On Wednesday, Jesus College, part of Cambridge University returned the Bronze, a statue of a cockerel known as Okukor, which has been held at the College since 1905. It became the first institution to return a Benin Bronze having presented it to Nigeria’s National Commission for Museums and Monuments.

The ceremony which celebrated the rightful return of the Bronze was held at the college and it had delegates from Nigeria in attendance. Before the agreement to hand over the statue, there was a long duration of discussion after demands were made that the statue be returned in 2016.

Okukor has been in the custody of the College since 1905 after it received it as gift from a student’s father. The Benin Bronzes comprises a collection of about a thousand pieces of Benin artworks from the thirteenth century which were stolen from the Court of Benin, now part of Nigeria, by the 1897 British Expedition to Benin.

At the start of his term in 2019, the present Master Sonita Alleyne OBE  agreed that the Bronze would be returned to Nigeria. The Charity Commission of England and Wales approved the transfer of the statue to the Oba of Benin and a handover ceremony was planned in December 2020.

The younger brother of the Oba of Benin, His Royal Highness Prince Aghatise Erediauwa said, “For coming to the conclusion that it’s immoral to retain such items, Jesus College is challenging the erroneous argument that stolen art cannot be returned.
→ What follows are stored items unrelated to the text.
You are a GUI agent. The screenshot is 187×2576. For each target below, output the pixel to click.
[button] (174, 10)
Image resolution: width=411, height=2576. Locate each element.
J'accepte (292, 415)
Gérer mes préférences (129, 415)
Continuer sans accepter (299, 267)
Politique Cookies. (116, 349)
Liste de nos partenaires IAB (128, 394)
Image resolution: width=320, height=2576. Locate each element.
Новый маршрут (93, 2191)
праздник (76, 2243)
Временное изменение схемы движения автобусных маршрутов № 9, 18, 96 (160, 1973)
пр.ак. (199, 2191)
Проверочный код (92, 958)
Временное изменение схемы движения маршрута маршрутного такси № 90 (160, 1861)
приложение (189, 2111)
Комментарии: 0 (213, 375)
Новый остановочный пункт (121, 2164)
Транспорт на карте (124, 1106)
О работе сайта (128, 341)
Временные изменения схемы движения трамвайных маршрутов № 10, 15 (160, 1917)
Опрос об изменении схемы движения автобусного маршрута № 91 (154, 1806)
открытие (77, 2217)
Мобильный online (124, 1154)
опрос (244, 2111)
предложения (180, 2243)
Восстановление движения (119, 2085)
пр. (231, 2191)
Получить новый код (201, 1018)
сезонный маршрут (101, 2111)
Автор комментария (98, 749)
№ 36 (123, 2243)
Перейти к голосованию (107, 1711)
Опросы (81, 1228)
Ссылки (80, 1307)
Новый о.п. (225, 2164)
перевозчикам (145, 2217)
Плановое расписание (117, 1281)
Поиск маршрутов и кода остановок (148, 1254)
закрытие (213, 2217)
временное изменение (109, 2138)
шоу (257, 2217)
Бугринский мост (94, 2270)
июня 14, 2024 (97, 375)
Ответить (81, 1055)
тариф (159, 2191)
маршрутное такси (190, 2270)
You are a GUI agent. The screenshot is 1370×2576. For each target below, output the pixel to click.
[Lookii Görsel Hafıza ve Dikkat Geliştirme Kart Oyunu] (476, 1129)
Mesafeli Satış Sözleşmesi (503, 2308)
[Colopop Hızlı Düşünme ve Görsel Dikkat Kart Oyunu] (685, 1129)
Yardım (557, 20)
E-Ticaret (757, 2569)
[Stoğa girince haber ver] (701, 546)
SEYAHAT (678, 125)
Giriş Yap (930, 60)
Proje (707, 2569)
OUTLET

“We are grateful for the student body who initiated the efforts for the return of the bronze. We are also grateful for the work of the Legacy of Slavery Working Party and most importantly we must thank Sonita for the promptness with which she decided Okukor is a royal ancestral heirloom.”

The handover ceremony had Professor Abba Isa Tijani, the Director General of the National Commission for Museums and Monuments of Nigeria, and Jesus Fellow Dr Veronique Mottier, who chairs the Legacies of Slavery Working Party in attendance.

Professor Tijani said, “It’s an honour to be here at Jesus College and to be part of this ceremony to do what’s right. We are very happy to be part of this process.

“We want to enable Nigerians to see what belongs to them – objects of their history, of cultural and religious importance, that have been away for so long. We would like other museums and institutions across the world to take this opportunity and follow suit.”